===== MATERIAL TO PROCESS
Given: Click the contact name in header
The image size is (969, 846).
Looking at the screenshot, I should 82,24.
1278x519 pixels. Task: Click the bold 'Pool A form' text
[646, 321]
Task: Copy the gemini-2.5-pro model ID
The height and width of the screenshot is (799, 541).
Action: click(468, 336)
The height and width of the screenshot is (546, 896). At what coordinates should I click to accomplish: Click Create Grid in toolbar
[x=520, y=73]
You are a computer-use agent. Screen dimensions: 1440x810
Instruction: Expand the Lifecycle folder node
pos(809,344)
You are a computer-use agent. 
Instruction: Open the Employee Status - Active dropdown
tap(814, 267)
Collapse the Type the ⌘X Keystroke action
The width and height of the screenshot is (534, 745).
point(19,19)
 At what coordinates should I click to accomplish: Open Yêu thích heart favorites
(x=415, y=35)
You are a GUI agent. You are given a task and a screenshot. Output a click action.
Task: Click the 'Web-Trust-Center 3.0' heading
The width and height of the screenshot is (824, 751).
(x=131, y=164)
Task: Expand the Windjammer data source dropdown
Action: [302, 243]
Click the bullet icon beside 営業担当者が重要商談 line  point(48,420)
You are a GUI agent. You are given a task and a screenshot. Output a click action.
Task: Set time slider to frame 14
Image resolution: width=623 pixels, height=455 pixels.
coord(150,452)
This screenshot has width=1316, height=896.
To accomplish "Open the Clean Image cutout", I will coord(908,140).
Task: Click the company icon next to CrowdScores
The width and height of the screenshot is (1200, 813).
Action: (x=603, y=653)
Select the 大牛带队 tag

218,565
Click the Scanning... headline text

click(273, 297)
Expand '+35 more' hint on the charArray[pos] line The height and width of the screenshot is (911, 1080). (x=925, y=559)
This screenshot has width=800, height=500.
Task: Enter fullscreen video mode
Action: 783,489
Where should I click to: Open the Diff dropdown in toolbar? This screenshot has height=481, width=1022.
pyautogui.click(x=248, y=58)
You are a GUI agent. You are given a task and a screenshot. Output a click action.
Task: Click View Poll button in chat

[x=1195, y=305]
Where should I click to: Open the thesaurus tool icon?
==========
▶ _YOUR TASK_:
Once more, write out the records exactly as they are.

▶ _EXERCISE SOLUTION_:
Given: Click the contact name in header
The image size is (969, 846).
Looking at the screenshot, I should 82,24.
1278x519 pixels. Task: Click the bold 'Pool A form' text
[646, 321]
Task: Copy the gemini-2.5-pro model ID
The height and width of the screenshot is (799, 541).
Action: click(468, 336)
The height and width of the screenshot is (546, 896). At what coordinates should I click to accomplish: Click Create Grid in toolbar
[x=520, y=73]
You are a computer-use agent. Screen dimensions: 1440x810
Instruction: Expand the Lifecycle folder node
pos(809,344)
You are a computer-use agent. 
Instruction: Open the Employee Status - Active dropdown
tap(814, 267)
Collapse the Type the ⌘X Keystroke action
The width and height of the screenshot is (534, 745).
point(19,19)
 At what coordinates should I click to accomplish: Open Yêu thích heart favorites
(x=415, y=35)
You are a GUI agent. You are given a task and a screenshot. Output a click action.
Task: Click the 'Web-Trust-Center 3.0' heading
The width and height of the screenshot is (824, 751).
(x=131, y=164)
Task: Expand the Windjammer data source dropdown
Action: [302, 243]
Click the bullet icon beside 営業担当者が重要商談 line  point(48,420)
You are a GUI agent. You are given a task and a screenshot. Output a click action.
Task: Set time slider to frame 14
Image resolution: width=623 pixels, height=455 pixels.
coord(150,452)
This screenshot has width=1316, height=896.
To accomplish "Open the Clean Image cutout", I will coord(908,140).
Task: Click the company icon next to CrowdScores
The width and height of the screenshot is (1200, 813).
Action: (x=603, y=653)
Select the 大牛带队 tag

218,565
Click the Scanning... headline text

click(273, 297)
Expand '+35 more' hint on the charArray[pos] line The height and width of the screenshot is (911, 1080). (x=925, y=559)
This screenshot has width=800, height=500.
Task: Enter fullscreen video mode
Action: 783,489
Where should I click to: Open the Diff dropdown in toolbar? This screenshot has height=481, width=1022.
pyautogui.click(x=248, y=58)
You are a GUI agent. You are given a task and a screenshot. Output a click action.
Task: Click View Poll button in chat

[x=1195, y=305]
Where should I click to: Open the thesaurus tool icon?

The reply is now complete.